La justice guinéenne a condamné le principal accusé à 15 ans de prison dans l’affaire des viols collectifs de deux adolescentes à Mandiana. Cette affaire, filmée puis diffusée sur les réseaux sociaux, a provoqué une forte mobilisation contre les violences sexuelles et pour une meilleure protection des mineures.
La justice guinéenne a condamné jeudi soir à 15 ans de prison le principal accusé dans l’affaire des viols collectifs de deux adolescentes, une affaire qui a provoqué une grande mobilisation contre les violences sexuelles dans ce pays d’Afrique de l’Ouest, a appris l’AFP vendredi de source judiciaire.

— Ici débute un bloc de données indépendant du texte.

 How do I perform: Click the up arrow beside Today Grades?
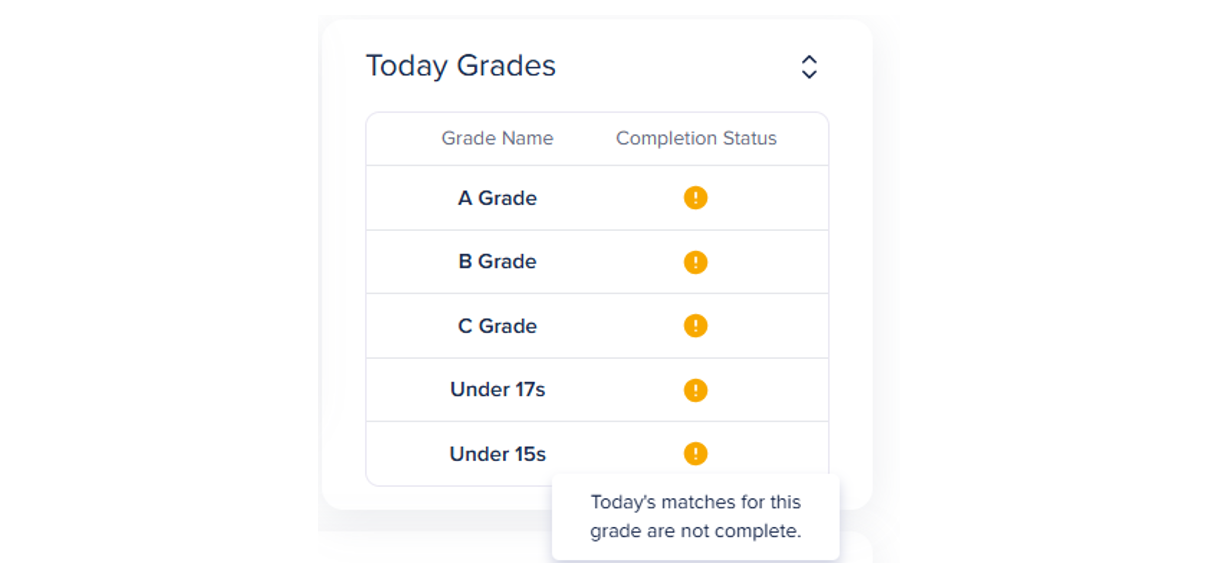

En avril dernier, les viols de deux adolescentes par plusieurs hommes, filmés et diffusés sur les réseaux sociaux, ont mené à l’arrestation de quatre hommes à Mandiana dans l’est du pays. Un autre suspect est toujours recherché. Les images de cette agression ont récemment refait surface sur les réseaux sociaux, déclenchant une mobilisation inédite dans le pays contre les violences sexuelles.
Leur circulation a déclenché une vague de condamnations et relancé le débat sur les violences faites aux femmes, la protection des mineurs et la responsabilité des utilisateurs des réseaux sociaux dans le partage de contenus violents.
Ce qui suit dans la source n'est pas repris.